(688c) The Dehydrogenation of Methyl Cyclohexane on Pt Nanoclusters: Insights from a First Principles Microkinetic Model. | AIChE

(688c) The Dehydrogenation of Methyl Cyclohexane on Pt Nanoclusters: Insights from a First Principles Microkinetic Model.


Lim, V. H., Nanyang Technological University
Zhao, X., Nanyang Technological University
Xu, R., Nanyang Technological University
Choksi, T., Nanyang Technological University
Methyl cyclohexane has emerged as a promising liquid organic hydrogen carrier [1]. Methyl cyclohexane dehydrogenation to toluene is catalysed using Pt-based nanoparticles. Considering a cubo-octahedral Pt55 nanoparticle as a model, we present a density functional theory (DFT) based microkinetic study. We determined the intrinsic activation barriers and thermodynamic barriers of elementary steps (Figure a). Considered pathways included methyl cyclohexane dehydrogenation to toluene, and one unselective route; toluene dissociation to benzene and methane.
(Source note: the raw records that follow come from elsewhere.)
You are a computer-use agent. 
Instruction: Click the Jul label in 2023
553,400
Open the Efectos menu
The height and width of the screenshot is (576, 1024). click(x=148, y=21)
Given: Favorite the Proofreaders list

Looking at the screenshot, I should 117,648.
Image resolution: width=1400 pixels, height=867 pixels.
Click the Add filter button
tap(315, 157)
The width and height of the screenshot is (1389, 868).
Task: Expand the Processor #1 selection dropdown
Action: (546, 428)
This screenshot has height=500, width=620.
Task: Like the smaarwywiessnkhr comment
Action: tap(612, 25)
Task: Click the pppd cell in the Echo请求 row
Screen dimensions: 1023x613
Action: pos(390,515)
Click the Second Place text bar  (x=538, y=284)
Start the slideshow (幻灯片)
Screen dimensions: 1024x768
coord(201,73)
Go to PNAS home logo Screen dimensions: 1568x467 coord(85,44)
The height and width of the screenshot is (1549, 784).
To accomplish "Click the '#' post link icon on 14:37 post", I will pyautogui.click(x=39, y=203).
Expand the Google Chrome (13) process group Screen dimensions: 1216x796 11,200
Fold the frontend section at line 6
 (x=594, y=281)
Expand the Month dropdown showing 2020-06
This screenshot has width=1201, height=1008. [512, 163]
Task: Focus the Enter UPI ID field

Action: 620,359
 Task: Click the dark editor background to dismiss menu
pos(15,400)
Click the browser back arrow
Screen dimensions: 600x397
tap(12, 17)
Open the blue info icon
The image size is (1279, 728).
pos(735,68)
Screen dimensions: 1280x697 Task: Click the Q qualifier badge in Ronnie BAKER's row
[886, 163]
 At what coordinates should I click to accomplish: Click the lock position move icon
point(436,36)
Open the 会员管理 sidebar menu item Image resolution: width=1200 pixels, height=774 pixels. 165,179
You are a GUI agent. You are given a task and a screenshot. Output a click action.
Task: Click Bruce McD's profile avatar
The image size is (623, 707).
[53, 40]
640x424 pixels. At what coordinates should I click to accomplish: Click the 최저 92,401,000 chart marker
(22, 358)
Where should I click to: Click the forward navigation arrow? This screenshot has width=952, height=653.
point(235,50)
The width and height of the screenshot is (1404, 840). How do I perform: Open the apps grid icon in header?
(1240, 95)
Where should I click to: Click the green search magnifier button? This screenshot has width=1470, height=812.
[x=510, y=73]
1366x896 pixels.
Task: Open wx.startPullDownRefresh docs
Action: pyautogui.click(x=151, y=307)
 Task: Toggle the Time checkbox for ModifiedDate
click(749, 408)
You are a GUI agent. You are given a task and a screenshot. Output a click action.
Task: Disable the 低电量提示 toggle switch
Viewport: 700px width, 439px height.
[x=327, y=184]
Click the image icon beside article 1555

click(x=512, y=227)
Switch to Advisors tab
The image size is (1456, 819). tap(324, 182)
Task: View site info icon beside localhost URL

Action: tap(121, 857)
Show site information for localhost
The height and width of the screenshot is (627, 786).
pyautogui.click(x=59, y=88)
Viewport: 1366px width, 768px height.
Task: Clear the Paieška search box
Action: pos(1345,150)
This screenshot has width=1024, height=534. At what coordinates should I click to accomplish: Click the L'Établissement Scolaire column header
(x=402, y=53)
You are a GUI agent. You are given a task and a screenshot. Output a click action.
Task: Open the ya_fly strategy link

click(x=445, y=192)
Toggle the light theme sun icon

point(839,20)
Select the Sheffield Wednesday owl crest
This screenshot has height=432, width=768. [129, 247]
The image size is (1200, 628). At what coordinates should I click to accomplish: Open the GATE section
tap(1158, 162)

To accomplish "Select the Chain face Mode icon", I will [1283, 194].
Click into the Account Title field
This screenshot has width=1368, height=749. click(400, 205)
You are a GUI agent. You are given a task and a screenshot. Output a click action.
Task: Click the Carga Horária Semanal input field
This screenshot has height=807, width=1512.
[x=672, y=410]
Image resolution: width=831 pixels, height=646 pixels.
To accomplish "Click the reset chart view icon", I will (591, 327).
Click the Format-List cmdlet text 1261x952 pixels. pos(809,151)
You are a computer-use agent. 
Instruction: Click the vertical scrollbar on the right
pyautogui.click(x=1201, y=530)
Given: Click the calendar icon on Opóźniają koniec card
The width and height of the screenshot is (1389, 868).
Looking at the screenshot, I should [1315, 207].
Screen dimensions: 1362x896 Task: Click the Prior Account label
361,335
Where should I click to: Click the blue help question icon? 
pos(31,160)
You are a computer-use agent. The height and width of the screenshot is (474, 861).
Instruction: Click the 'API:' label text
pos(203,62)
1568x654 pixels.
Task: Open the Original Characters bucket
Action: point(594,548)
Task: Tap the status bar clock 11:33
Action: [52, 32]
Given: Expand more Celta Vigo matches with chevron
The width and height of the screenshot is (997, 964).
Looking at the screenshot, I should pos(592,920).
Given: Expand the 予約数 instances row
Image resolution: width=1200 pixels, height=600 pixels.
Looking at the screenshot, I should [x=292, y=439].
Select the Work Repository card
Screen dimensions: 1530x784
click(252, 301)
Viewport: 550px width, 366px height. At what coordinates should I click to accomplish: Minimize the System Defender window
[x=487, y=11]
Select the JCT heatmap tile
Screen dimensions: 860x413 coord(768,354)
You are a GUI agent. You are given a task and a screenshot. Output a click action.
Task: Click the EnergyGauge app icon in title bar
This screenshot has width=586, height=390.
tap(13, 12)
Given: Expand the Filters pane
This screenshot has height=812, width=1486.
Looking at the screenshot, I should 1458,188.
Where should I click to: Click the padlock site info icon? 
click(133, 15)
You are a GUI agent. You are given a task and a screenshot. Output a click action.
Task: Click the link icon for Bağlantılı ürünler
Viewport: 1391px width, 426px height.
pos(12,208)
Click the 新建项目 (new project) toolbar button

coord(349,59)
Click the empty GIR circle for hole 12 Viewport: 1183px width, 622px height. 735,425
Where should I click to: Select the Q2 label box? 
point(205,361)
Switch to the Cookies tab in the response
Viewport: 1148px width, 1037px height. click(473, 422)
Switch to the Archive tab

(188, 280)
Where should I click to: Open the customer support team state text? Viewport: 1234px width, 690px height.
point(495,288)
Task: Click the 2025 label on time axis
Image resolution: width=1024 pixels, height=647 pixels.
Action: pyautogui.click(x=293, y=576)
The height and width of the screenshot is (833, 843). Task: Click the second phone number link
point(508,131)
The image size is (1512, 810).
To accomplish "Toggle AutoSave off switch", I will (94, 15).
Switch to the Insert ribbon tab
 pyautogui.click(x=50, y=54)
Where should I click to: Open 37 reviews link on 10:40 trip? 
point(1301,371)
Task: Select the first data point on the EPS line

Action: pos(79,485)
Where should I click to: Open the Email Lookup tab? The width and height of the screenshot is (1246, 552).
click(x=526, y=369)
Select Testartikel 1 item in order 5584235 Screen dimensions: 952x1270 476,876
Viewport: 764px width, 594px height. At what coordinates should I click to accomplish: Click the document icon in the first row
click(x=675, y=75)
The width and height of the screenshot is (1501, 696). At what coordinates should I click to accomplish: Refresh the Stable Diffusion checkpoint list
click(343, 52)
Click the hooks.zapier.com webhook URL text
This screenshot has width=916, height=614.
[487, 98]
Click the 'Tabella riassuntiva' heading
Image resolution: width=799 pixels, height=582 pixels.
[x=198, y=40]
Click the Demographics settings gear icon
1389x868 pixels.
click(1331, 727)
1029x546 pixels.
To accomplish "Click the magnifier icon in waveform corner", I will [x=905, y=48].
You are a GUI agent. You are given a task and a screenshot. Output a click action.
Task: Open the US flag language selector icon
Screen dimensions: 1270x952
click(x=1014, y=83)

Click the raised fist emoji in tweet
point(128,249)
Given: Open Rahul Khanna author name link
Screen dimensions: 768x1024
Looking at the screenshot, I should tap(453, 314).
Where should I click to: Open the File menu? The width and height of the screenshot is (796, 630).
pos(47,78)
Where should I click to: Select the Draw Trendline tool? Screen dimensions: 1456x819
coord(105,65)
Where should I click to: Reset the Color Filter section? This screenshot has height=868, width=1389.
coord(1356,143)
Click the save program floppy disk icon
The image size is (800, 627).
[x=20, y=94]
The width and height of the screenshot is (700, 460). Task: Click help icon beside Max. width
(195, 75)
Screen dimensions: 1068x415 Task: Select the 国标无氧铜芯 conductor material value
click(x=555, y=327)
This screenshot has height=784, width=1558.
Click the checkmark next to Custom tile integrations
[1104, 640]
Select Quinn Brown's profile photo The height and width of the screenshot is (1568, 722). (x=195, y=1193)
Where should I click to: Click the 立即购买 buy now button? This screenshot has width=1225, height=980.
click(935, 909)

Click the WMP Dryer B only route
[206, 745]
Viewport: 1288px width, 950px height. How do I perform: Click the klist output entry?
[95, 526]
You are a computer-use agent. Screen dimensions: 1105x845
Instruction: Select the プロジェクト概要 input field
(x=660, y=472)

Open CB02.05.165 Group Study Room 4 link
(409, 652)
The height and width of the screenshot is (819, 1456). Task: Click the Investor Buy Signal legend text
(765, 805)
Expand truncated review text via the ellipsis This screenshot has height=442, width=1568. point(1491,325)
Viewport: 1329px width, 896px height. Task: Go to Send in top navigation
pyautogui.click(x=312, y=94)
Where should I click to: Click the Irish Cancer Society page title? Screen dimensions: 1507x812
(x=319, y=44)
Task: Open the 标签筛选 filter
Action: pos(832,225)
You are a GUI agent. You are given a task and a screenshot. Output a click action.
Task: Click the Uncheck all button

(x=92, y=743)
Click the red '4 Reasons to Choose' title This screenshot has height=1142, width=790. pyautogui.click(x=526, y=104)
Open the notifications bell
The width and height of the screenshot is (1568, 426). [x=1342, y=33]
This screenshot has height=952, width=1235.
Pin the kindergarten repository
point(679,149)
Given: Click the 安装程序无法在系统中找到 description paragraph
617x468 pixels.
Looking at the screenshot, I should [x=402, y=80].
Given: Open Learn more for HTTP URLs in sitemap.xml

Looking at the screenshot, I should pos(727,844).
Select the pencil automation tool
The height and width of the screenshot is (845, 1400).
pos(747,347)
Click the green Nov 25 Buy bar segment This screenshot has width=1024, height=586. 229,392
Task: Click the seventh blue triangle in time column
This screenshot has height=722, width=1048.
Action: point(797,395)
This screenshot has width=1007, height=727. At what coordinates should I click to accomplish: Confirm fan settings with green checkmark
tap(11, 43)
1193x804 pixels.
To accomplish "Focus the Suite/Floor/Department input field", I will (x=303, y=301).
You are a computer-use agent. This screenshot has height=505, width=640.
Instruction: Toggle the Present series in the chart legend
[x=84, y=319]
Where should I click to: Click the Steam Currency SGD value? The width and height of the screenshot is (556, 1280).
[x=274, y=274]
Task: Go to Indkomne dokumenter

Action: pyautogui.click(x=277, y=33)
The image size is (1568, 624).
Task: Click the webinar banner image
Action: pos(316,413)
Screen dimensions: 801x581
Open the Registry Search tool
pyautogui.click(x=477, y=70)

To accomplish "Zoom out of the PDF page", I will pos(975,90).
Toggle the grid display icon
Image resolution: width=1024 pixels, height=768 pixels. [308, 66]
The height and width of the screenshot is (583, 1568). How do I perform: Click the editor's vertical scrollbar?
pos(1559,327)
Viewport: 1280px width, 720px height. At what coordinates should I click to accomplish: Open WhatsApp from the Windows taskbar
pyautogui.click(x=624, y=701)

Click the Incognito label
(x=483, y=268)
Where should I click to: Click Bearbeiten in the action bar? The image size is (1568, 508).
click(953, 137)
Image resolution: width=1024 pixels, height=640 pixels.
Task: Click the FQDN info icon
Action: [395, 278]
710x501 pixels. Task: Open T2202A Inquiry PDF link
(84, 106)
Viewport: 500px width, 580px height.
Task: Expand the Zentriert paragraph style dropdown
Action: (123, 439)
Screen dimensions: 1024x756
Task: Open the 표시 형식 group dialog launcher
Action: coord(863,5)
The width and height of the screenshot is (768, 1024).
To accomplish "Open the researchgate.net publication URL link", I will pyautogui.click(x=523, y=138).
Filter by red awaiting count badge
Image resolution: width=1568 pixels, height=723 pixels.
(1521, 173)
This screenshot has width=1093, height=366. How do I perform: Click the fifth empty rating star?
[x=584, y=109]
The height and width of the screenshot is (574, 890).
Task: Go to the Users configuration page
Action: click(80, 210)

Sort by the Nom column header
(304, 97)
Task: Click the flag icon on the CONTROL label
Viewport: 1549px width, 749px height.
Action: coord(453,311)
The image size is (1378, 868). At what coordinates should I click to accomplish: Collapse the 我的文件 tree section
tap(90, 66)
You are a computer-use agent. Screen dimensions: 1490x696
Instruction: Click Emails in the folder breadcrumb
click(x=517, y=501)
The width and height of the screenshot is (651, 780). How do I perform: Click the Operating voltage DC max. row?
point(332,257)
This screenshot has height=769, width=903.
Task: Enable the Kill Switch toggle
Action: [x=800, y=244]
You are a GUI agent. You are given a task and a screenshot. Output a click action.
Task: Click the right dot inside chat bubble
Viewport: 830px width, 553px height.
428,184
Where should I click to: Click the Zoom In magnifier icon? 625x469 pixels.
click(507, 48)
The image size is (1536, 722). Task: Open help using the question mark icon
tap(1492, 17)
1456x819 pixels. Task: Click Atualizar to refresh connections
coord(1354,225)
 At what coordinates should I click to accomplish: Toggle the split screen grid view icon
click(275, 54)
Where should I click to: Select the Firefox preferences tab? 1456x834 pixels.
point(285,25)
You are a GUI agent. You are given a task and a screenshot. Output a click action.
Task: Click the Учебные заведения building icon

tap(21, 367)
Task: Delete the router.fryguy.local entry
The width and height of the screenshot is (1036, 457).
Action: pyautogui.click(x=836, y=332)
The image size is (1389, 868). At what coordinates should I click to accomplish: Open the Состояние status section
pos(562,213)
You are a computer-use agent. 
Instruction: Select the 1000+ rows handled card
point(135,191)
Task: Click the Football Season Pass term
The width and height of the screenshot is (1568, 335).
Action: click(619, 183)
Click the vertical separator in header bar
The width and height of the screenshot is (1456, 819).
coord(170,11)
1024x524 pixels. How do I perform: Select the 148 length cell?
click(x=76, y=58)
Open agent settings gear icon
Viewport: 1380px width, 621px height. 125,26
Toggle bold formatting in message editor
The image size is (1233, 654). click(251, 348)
The degree of rate control (DRC) and the degree of thermodynamic control (DTC) were calculated to identify the rate-determining transition states and reaction intermediates, respectively. When adsorbate-adsorbate interactions were neglected, the desorption energy of toluene emerged as the sole rate-determining step. Including adsorbate-adsorbate interactions however modified the values of DRCs and DTCs (Figure b), such that both toluene desorption and the first C-H scission of methyl cyclohexane contribute to the overall rate. We constructed a linear model to determine coverage-dependent reaction energies. To reduce the computation time for transition-state calculations, another surrogate model was developed to estimate the intrinsic activation energy (ΔEact) on different active sites for all the dehydrogenation elementary steps (Figure c). This surrogate model used both thermodynamic barriers and metal-adsorbate bond lengths as inputs. The transition-state energy predicted by the surrogate model showed improved accuracy over Brønsted-Evans-Polanyi (BEP) relations; predicting ΔEact with errors below 0.1 eV. Coverage-dependent reaction energies and the surrogate model for determining ΔEact were integrated within the microkinetic model. Based on the numerical solutions, an analytical expression for the reaction rate and selectivity is derived. This expression establishes the key rate determining steps that catalyst screening studies should focus on. The experimentally measured product distributions favourably compare with outputs from the microkinetic model.

[1] Okada Y., Extended abstracts of the 9th Tokyo Conference on Advanced Catalytic Science and Technology, Fukuoka, KL14, (2022).